◆ Problem description: I need the lines from the one containing "You are a computer-use" through the last line of the entries retyped exactly, with no pictures among them.

◆ Information:
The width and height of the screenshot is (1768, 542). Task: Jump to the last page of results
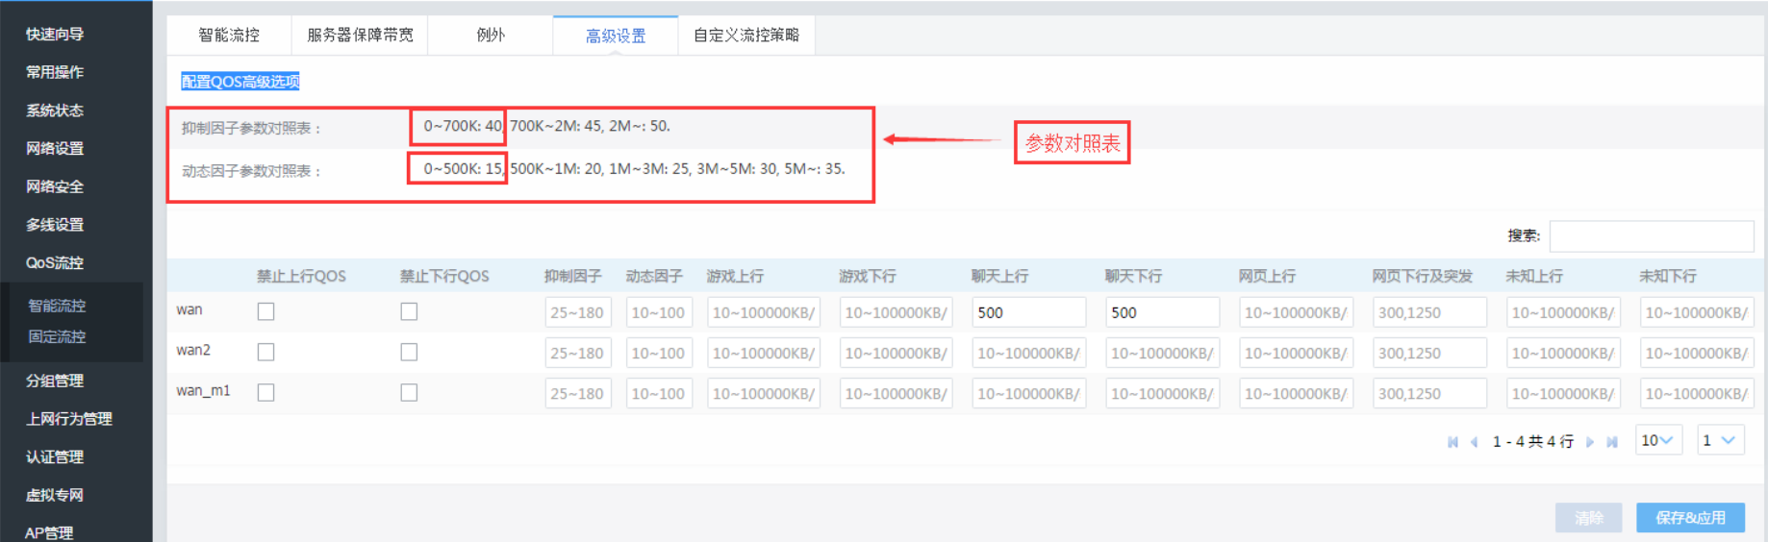coord(1612,442)
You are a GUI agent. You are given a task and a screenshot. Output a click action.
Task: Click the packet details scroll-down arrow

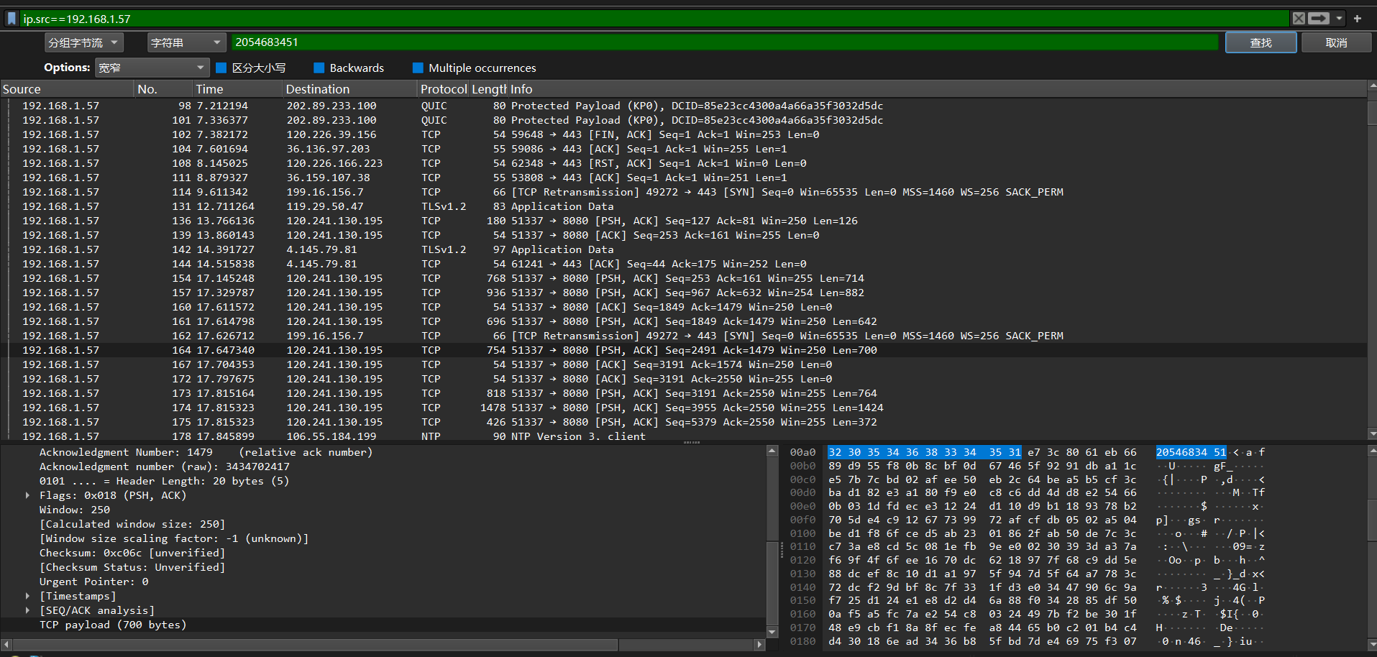pos(772,632)
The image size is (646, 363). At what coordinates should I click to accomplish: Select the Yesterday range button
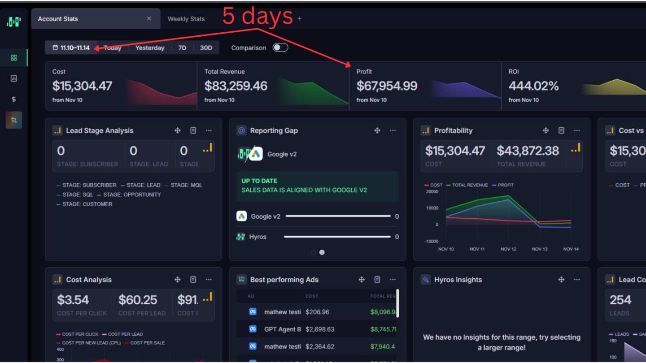(x=150, y=48)
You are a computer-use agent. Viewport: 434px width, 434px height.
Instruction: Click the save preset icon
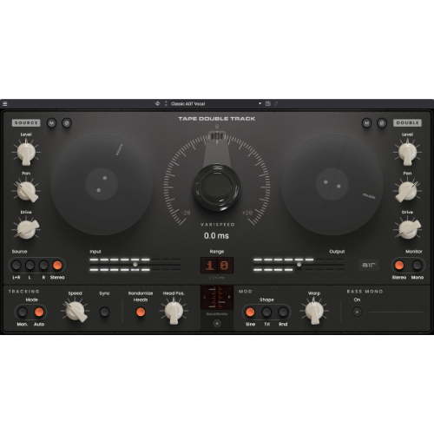(x=268, y=103)
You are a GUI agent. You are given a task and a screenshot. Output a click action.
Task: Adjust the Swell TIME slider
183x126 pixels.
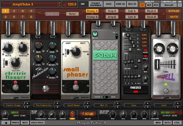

◆ Reply:
You are a computer-use agent. Viewport: 434px width, 434px height.
Instruction: Click the save preset icon
(x=268, y=103)
You are a GUI agent. You are given a task and a screenshot. Output a click action.
Task: Adjust the Swell TIME slider
183x126 pixels.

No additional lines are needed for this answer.